The argument is, of course, circular. There is no way to know in advance whether any given individual, of say 20 years of age, will end up on means- tested support in their old age. In the same way no one can say with certainty whether any particular 20-year-old will even live long enough to reach old age. The future cannot be known for any individual. But we can have reasonable expectations of what the future holds for cohorts of people. We wouldn't expect all 20-year-olds today to die before they reach the age of 68, for example. But we should have a reasonably good idea of the number of pensioner households that are likely to be in receipt of means-tested support in those far-off days many decades hence.

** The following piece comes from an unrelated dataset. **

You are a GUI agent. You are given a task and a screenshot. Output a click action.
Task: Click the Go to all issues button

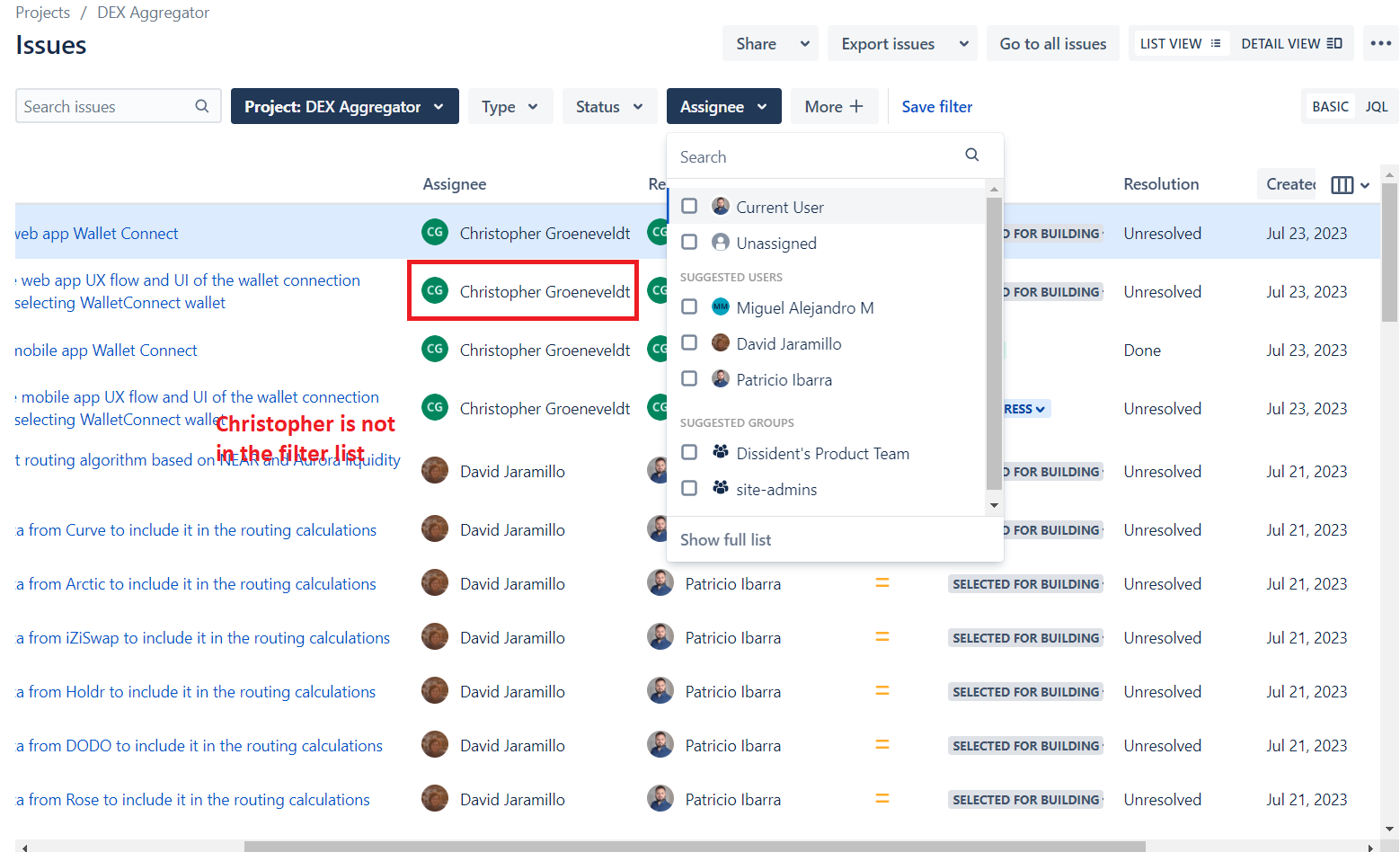tap(1052, 42)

The government has agreed to go away and crunch these numbers by the end of this year so that we can have a better idea of how many people are likely to lose some value from their soon-to-be auto-enrolled savings if the proposals in the current Pensions Bill go ahead from 2012. Clearly some people will lose out, but the hope is that it won't be many people and that will mean it's OK to go ahead with the plans. After all, you can't make an omelette without breaking a few eggs can you?
But where will the line be drawn? How few people have to potentially lose out before we think it's acceptable, or at least politically expedient, to invoke inertia-selling practices through auto-enrolment in pension schemes to get people saving? The figure of 10% was bandied about in the Lords' debate. One in 10. But that seems an impossibly low figure unless the Department for Work and Pensions statistics issued thus far are completely wrong.
Today, 25% of pensioners draw housing benefit and 30% or more draw council tax benefit, just two of the many means-tested entitlements available, and ones that are hard to imagine falling dramatically. The projections for the number of pensioner households that will be in receipt of means-tested entitlements on figures published so far look worryingly high. Even after the current reforms go through, the figure for 2020 may be a staggering 55% and may still be as high as 40% by 2050. That seems to indicate, to me at least, that we will be asking far too many people to sacrifice the value of their savings 'for the greater good'.
We may not know in advance exactly who those who will lose out are, but we do know that it will be a high number of future pensioners. That surely should lead us to conclude that it isn't auto-enrolment into an imperfect system we need to be spending our time and effort on these days, but rather a fundamental review of the underlying system itself.